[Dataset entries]
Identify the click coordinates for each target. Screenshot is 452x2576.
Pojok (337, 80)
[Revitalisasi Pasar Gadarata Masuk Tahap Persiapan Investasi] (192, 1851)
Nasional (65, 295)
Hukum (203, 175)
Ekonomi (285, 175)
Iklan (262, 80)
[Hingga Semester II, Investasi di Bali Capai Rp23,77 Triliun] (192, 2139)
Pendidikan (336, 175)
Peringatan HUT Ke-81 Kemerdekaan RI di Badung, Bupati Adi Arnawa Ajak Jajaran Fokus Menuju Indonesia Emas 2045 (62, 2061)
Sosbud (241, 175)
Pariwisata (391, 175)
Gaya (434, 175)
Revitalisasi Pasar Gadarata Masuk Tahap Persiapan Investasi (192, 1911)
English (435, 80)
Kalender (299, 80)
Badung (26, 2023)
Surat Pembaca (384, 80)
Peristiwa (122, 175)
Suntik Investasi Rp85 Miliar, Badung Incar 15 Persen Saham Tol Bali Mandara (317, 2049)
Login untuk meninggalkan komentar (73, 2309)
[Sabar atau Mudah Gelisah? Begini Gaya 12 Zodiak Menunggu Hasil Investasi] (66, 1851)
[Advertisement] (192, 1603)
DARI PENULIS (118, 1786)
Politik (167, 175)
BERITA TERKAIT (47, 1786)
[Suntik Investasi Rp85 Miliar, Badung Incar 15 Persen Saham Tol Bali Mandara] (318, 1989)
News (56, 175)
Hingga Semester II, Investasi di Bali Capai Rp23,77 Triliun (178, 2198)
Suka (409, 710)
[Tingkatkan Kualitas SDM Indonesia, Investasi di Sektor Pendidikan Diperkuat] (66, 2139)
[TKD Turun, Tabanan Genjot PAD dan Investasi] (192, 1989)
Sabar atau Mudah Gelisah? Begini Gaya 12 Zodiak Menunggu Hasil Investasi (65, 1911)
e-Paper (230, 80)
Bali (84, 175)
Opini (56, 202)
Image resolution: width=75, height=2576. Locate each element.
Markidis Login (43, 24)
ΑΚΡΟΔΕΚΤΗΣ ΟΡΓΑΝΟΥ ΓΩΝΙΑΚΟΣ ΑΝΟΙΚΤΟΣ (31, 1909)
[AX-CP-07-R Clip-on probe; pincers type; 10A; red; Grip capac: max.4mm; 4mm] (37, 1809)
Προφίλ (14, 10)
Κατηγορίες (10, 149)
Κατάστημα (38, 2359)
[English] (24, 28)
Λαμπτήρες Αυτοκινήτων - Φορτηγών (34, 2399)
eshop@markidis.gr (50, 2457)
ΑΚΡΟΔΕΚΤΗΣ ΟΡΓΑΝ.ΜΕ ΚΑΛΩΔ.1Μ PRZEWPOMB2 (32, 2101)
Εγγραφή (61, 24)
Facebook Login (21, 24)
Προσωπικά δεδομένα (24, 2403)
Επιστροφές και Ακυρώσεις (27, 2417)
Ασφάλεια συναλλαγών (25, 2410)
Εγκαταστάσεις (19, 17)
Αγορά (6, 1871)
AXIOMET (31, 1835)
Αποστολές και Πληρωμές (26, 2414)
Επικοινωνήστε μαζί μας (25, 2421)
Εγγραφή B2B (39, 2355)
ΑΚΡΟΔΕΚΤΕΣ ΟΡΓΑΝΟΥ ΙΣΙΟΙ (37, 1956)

**EXERCISE BRIEF:**
Counting only lines that hold the word "Tahap", state how many there are in the data. Write the number alone.

**COMPLETED TASK:**
2